4.2. Limitations and Applicability of the Systematic Review and Meta-Analysis

The high risk of bias in these RCTs was mainly due to inappropriate trial design and selective reporting. Serious inaccuracies are due to the small sample size of the included studies. The included studies were all published in Chinese and unpublished grey literature might not be retrieved, so the existence of publication bias could not be excluded. Therefore, the overall methodological quality of the included studies is low, which reduces the strength of evidence recommendation of this systematic review and meta-analysis. In the future, it is still necessary to carry out more multicenter, large-sample RCTs following the requirements of the SPIRIT 2013 statement (Defining Standard Protocol Items for Clinical Trials) [52] to further verify the conclusions. At the same time, we should pay more attention to the design and evaluation of clinical trials, improve the quality of evidence, use internationally accepted diagnostic criteria, and outcome measures that are closely related to efficacy [53].

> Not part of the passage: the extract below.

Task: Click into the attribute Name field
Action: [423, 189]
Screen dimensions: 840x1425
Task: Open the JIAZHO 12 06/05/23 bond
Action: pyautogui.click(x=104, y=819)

Besides, the applicability of meta-analysis results was limited due to the reasons below. On the one hand, the follow-up time of the included RCTs was from one month to 18 months. Considering that the main purpose of our study is to observe whether SP is effective in patients with AS, therefore, the relationship between the follow-up time and the efficacy has not been explored in depth. In the future, more large samples and high-quality RCTs with the same follow-up time will be integrated to provide evidence of the time-effect relationship. On the other hand, in China, the commonly used symptom outcomes are morning stiffness time, the Schober test, chest expansion, occipital wall test, finger-to-ground distance, and 15 m walking time. However, these indicators are easily affected by the subjective consciousness of patients and evaluators. BASDAI and BASFI are internationally recognized symptom scales. As these scales are not widely used and promoted in China, only a few of the included RCTs use them. The unification and standardization of outcomes are important for effective and high-quality information mining based on a large number of clinical trials. Therefore, establishing the core outcome set of various diseases is the first problem that needs to be solved.

4.3. Prospects

Traditional Chinese medicine culture has been passed down in China for thousands of years. Chinese herbal medicine is an important part of traditional Chinese medicine culture. Chinese herbal medicine is not only rich in sources and low in price but also has great potential and research significance in the treatment of various diseases. By looking at the different cost areas within outpatient costs, Kirchhoff et al. found that medication costs played an important role, contributing approximately a third of the overall amount [54]. Currently, tumor necrosis factor inhibitor (TNFi) is a strongly recommended drug for the treatment of adults with active AS, even if an NSAID has been used [12]. However, the high cost of TNFi brings a heavy economic burden to families and society. SP is a Chinese herbal medicine extract, and its production cost is much lower than that of chemical drug synthesis. In the future, it is necessary to evaluate the cost-benefit of SP versus TNFi in the treatment of AS to provide more reliable evidence for further research and clinical decision making.

5. Conclusions

In summary, this study shows that the combination of oral SP on the basis of CPT is more effective than CPT alone and its safety is good in the treatment of AS, which indicates that oral SP could be recommended as a potent and promising adjuvant therapy for AS. However, this study cannot provide evidence for the effect of injectable SP on AS due to few studies. In addition, due to the low methodological quality of the included RCTs and the limitations of the meta-analysis, it is still necessary to carry out more multicenter, large-sample, and high-quality RCTs to further verify the conclusions.